Notiert hat den Vorfall ein Appenzeller namens Jost Jakob. Ernst H. Koller und Jakob Signer erwähnen in ihrem Appenzellischen Wappen- und Geschlechterbuch von 1926 mehrere Träger dieses Namens. Auf den Seiten 150-151 ist von einem Jost (Jöstli) Jakob die Rede, bei dem es sich höchstwahrscheinlich um den Berichterstatter handelt. Der zweitälteste Sohn von Jost Jakob aus Schwyz gehörte von 1553-1575 dem kleinen Rat der Schlatter Rhode an. Er trat bei verschiedenen Rechtsgeschäften in Erscheinung und war 1570 Pintenwirt in Appenzell.

Jost Jakob schildert die Kreuzerscheinung folgendermassen :

«Jost Jacob in Appenzell.
By uns im Rintal hand III man oder meer uff den grossen Donstag ein schwaben crütz rots am himel ob unserem birg ob den 20 schuoen lang abentz umb die 4 ur sichtbarlich gesehen, und ein schwytzer crütz glich danebent, doch äben wyt darvon ouch ob unserem gebirg, alls gegen Rintal.

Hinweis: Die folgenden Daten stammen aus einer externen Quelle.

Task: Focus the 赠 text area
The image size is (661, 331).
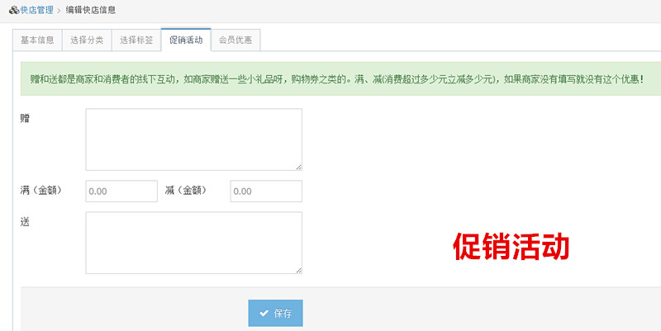Action: (x=193, y=139)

Gott gefügs zuo eim guoten end.
Anno 1561. 3a Aprilis»

Matthias Senn transkribierte den Text ins Neu-Hochdeutsche (Die Wickiana. Johann Jakob Wicks Nachrichtensammlung aus dem 16. Jahrhundert. Texte und Bilder zu den Jahren 1560 bis 1571 / ausgewählt, kommentiert und eingeleitet von Matthias Senn. Küsnacht-Zürich 1975, S. 277):

«Jost Jakob in Appenzell
Bei uns im Rheintal haben drei oder mehr Männer am Gründonnerstag ein rotes Schwabenkreuz gesehen am Himmel über unserem Gebirge, über 20 Schuh lang, abends um vier Uhr; ein Schweizer Kreuz gleich daneben, doch ein bisschen davon entfernt auch über unserem Gebirge, alles in der Richtung des Rheintales. Gott füge es zu einem guten Ende.
Im Jahr 1561, am 3. April»

Dürfen wir aufgrund fehlender weiterer Hinweise ein gutes Ende annehmen?